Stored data
----------

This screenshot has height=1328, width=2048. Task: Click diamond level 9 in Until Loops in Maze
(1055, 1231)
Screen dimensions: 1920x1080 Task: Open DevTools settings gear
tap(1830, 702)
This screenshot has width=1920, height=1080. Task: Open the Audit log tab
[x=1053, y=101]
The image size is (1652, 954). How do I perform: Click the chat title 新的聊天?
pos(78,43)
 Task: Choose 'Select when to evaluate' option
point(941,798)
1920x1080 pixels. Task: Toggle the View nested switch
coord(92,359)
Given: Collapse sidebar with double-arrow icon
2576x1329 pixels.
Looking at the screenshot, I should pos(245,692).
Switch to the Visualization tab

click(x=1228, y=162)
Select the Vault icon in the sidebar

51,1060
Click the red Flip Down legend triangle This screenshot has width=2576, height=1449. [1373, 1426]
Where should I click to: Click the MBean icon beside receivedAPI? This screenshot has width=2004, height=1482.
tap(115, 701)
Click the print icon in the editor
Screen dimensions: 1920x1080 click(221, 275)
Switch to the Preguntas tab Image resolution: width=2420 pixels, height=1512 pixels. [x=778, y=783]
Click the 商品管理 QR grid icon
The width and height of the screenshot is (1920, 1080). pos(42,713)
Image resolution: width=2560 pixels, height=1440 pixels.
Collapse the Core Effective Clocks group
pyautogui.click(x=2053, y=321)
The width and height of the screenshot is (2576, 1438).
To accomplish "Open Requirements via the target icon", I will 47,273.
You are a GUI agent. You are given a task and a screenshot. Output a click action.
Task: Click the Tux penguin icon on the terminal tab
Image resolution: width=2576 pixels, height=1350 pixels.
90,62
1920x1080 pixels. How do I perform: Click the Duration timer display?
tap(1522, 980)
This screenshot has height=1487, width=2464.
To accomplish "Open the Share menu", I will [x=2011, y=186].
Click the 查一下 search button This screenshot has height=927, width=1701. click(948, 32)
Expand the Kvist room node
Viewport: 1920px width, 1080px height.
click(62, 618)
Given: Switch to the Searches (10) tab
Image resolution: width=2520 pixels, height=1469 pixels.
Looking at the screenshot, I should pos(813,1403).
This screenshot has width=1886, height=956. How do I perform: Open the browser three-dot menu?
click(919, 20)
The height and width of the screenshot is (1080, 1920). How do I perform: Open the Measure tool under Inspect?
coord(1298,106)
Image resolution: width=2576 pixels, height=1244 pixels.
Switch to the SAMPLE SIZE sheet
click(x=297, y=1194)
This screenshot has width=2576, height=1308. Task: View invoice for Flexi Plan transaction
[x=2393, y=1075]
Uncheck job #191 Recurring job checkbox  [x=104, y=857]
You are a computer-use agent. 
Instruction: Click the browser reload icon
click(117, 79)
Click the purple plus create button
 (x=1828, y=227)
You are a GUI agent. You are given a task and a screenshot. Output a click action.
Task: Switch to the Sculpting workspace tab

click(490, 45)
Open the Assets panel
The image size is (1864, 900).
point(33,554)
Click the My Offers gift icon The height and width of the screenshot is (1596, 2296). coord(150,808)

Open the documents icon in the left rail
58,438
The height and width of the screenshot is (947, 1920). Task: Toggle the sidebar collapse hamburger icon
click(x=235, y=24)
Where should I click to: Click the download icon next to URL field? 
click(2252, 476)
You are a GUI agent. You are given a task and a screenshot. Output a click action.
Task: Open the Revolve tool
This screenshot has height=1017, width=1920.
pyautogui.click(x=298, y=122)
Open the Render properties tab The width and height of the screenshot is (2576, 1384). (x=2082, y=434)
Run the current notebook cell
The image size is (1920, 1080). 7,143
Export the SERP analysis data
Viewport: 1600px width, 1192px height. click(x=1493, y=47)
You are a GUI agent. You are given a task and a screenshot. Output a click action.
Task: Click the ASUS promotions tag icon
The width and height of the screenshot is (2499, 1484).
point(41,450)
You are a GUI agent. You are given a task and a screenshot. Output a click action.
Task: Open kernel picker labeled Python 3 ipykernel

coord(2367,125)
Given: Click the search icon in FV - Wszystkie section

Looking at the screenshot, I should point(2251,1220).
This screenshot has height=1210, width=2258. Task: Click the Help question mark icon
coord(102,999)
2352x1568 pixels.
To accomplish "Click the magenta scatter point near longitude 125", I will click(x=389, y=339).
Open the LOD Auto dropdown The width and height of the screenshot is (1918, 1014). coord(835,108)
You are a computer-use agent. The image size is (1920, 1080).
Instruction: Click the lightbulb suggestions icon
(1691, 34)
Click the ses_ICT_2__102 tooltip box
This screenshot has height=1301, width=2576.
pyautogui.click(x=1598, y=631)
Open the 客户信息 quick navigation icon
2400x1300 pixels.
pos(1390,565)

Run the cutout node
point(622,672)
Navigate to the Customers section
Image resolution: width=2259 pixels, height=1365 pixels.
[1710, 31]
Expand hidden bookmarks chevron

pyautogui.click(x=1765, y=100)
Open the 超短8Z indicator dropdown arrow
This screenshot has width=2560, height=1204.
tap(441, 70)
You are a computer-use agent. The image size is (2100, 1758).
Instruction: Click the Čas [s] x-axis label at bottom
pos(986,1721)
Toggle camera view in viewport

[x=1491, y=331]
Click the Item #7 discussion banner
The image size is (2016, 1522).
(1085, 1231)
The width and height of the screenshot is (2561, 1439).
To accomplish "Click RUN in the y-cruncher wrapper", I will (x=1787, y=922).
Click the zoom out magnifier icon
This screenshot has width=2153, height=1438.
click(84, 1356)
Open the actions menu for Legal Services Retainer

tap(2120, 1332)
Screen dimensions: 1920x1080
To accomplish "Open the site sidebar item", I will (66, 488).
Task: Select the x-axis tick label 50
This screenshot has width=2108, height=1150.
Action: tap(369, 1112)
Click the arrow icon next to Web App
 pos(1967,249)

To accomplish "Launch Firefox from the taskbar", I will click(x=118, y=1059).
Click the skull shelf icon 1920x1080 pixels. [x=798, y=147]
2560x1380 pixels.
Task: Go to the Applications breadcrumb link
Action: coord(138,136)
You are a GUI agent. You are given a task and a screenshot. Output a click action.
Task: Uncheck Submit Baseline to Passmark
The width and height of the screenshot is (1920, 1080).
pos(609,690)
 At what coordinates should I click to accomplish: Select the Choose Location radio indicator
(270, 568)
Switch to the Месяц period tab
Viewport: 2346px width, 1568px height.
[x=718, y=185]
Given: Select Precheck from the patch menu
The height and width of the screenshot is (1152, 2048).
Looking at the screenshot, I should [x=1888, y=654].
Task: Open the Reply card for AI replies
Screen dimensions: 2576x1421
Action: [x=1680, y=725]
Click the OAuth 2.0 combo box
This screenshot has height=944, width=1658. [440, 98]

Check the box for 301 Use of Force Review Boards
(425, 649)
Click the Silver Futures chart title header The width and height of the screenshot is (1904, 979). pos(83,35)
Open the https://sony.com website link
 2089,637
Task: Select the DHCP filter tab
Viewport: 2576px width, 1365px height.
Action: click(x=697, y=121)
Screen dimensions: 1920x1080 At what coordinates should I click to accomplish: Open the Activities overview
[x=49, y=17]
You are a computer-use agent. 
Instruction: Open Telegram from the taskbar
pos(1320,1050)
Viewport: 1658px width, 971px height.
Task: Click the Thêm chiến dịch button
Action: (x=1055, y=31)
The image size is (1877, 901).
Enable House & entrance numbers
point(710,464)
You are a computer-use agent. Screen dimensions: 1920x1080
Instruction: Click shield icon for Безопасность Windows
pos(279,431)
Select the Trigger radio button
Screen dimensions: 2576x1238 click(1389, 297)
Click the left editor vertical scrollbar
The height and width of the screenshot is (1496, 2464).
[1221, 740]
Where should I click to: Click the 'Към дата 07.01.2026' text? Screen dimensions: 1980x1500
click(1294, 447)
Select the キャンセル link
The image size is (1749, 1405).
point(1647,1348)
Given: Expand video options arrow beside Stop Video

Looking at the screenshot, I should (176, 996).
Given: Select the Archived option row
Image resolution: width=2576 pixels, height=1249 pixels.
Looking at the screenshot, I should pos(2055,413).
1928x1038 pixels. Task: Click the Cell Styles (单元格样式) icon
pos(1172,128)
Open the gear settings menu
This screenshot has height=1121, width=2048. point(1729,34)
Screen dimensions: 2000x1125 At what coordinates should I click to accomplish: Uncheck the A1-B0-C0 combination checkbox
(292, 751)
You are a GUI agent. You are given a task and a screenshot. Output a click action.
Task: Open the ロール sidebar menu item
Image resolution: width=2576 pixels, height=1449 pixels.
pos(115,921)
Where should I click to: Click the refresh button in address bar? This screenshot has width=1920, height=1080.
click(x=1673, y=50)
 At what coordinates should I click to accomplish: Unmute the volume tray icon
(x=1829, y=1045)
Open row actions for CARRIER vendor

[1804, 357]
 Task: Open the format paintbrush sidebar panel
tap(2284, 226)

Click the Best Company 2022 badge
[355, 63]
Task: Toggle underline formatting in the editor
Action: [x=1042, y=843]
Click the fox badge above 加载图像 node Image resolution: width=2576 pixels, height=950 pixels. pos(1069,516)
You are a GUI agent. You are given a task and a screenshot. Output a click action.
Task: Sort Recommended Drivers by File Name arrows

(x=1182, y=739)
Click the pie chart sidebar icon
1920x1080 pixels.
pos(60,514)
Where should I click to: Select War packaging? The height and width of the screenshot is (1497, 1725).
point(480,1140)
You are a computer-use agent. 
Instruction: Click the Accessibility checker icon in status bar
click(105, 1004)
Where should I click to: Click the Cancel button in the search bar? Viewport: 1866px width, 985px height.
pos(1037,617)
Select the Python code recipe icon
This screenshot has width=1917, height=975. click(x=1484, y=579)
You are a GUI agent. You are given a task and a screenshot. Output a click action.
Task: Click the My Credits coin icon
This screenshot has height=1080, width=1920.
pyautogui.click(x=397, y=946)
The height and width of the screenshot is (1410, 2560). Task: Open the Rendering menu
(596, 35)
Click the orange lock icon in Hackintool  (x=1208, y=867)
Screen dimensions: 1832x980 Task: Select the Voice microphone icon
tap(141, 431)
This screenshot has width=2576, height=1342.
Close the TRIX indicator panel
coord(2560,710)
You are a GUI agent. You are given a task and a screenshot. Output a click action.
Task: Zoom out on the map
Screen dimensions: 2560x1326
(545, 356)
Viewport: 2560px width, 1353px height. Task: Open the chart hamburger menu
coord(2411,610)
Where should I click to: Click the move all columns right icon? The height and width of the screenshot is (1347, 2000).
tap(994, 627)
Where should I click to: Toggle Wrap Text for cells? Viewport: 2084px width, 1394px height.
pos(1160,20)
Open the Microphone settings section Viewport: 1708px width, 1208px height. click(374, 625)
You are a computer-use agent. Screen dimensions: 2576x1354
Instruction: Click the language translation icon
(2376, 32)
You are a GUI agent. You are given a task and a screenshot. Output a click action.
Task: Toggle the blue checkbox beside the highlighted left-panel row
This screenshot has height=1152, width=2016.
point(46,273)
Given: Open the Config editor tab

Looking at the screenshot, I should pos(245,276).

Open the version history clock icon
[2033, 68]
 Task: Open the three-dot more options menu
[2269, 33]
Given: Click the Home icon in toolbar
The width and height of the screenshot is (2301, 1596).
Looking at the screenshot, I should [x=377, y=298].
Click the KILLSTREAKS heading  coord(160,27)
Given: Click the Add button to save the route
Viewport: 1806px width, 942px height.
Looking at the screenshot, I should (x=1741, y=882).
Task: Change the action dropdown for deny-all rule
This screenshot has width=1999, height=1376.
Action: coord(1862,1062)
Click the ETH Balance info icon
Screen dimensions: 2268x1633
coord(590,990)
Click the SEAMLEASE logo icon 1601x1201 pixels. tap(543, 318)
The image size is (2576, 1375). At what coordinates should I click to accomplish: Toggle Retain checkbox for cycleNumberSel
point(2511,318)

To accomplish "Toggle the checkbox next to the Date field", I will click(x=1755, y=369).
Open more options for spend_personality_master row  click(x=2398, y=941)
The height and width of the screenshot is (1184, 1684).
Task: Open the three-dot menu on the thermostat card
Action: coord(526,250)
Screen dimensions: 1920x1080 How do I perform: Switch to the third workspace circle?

----------

▸ What to produce
Begin at the line above that has "Given: Collapse sidebar" and stop after the line that has "Task: Click the Tux", copying each line exactly and adding nothing else.

▸ Answer box
Given: Collapse sidebar with double-arrow icon
2576x1329 pixels.
Looking at the screenshot, I should pos(245,692).
Switch to the Visualization tab

click(x=1228, y=162)
Select the Vault icon in the sidebar

51,1060
Click the red Flip Down legend triangle This screenshot has width=2576, height=1449. [1373, 1426]
Where should I click to: Click the MBean icon beside receivedAPI? This screenshot has width=2004, height=1482.
tap(115, 701)
Click the print icon in the editor
Screen dimensions: 1920x1080 click(221, 275)
Switch to the Preguntas tab Image resolution: width=2420 pixels, height=1512 pixels. [x=778, y=783]
Click the 商品管理 QR grid icon
The width and height of the screenshot is (1920, 1080). pos(42,713)
Image resolution: width=2560 pixels, height=1440 pixels.
Collapse the Core Effective Clocks group
pyautogui.click(x=2053, y=321)
The width and height of the screenshot is (2576, 1438).
To accomplish "Open Requirements via the target icon", I will 47,273.
You are a GUI agent. You are given a task and a screenshot. Output a click action.
Task: Click the Tux penguin icon on the terminal tab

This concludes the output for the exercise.